Given task: Tell how many lines in the items below contain the word "height", counting only matches with the same case, and reply with the number alone.

#####

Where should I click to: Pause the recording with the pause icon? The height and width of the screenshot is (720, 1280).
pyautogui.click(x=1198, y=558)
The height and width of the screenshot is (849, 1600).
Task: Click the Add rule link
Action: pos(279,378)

#####

Output for this exercise: 2